China's exports beat expectations in April, but shipments to the US fall 17.6% month-on-month amid trade war
BEIJING: China's exports rose faster than expected in April, while imports narrowed their declines, customs data showed on Friday (May 9), giving Beijing some relief ahead of ice-breaker tariff talks with the US this weekend.
Outbound shipments from the world's second-largest economy rose 8.1 per cent year-on-year, beating the 1.9 per cent growth expected in a Reuters poll of economists but slowing from the 12.4 per cent jump in March, when exporters scrambled to get their shipments out before the 145 per cent US tariffs on Chinese goods took effect.
However, official data showed China's exports to the US fell 17.6 per cent month-on-month in April.
Shipments to the US totalled US$33 billion last month, falling from US$40.1 billion in March, according to data published by China's General Administration of Customs.

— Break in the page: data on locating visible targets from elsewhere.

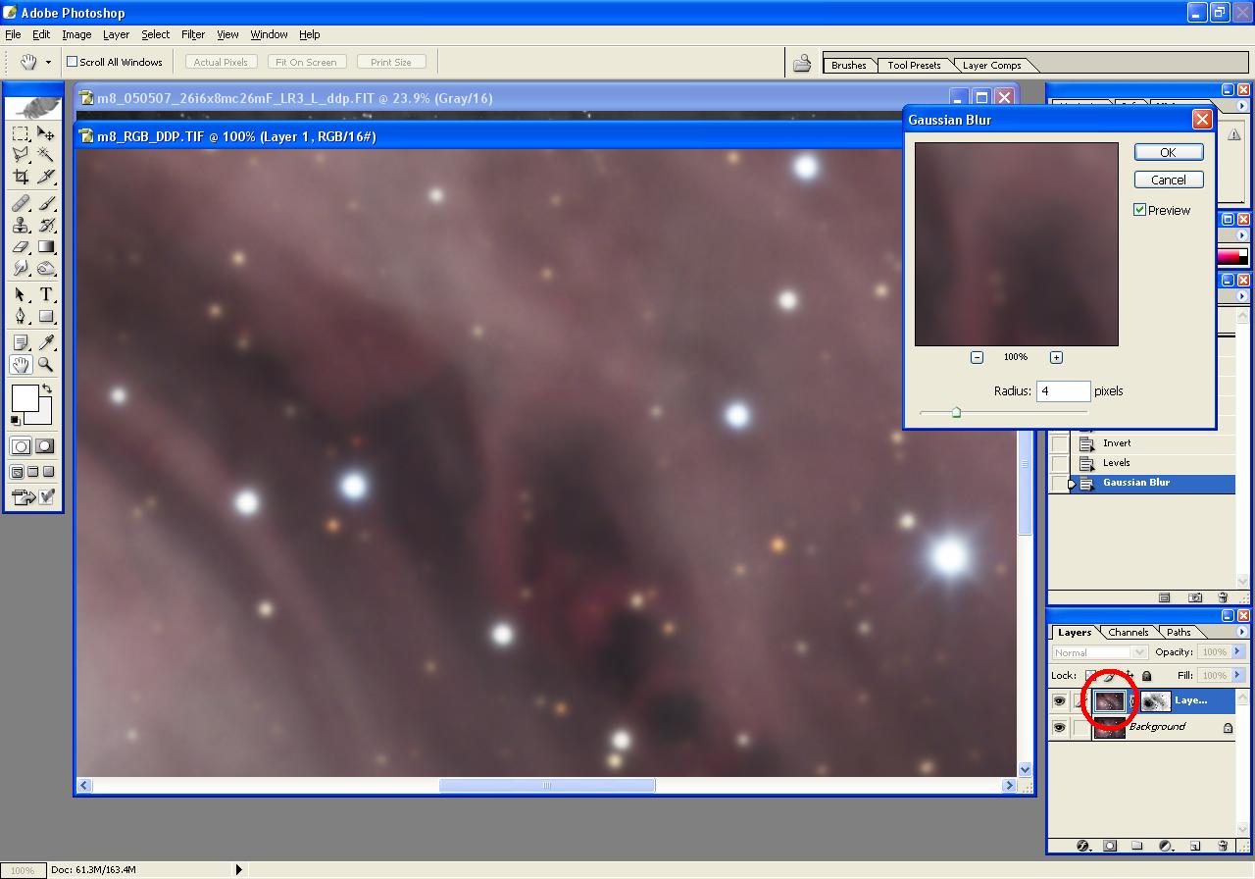Hide the Background layer visibility eye

point(1059,728)
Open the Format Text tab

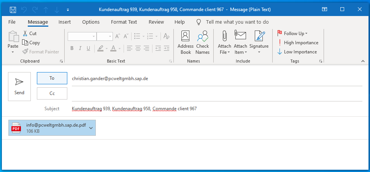coord(124,22)
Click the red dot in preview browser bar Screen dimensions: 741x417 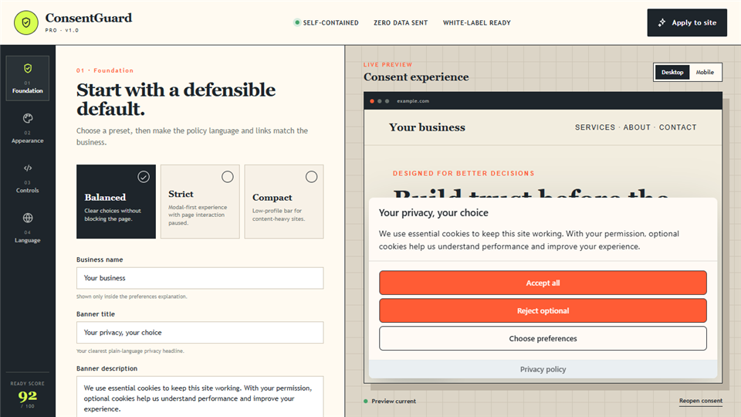(372, 101)
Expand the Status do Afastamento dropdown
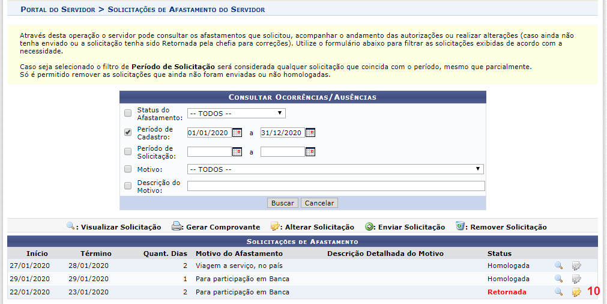 [x=236, y=113]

Imports slowed a slide that began at the start of 2025, falling 0.2 per cent, from a 4.3 per cent year-on-year drop in March and below the 5.9 per cent drop expected by analysts.
The new trade data comes with China and the United States locked in a heated trade war, which saw both sides ratchet up tariffs on each other's goods to over 100 per cent in early April.
The Trump administration has since exempted items including smartphones and computers, imported largely from China, from the 145 per cent tariffs. Beijing has also created a list of US-made products that would be exempted from its 125 per cent tariffs and is quietly notifying companies about the policy, Reuters previously reported.
Chinese and US officials will meet this weekend in Switzerland to start trade negotiations.
But an immediate lowering of trade barriers seems a long shot, with Trump saying on Wednesday he was not willing to cut US tariffs to get Beijing to negotiate, and China's foreign ministry insisting that Washington should "stop threatening and pressuring" it.
The US tariffs could deal a heavy blow to China's economy, which has relied on exports to drive growth as it struggles to recover from the pandemic shocks and a protracted property market slump. Domestic demand remains weak and investor confidence is fragile.
Beijing has in the past few months reiterated its confidence that China could achieve the "around 5 per cent" growth target for the year, and rolled out measures to bolster consumption and support the country's exporters.
A slew of monetary stimulus measures, including liquidity injections and cuts to policy rates, were announced on Wednesday in a bid to ease tariff hits on the economy.
China's April surplus came in at US$96.18 billion, down from the US$102.64 billion the previous month.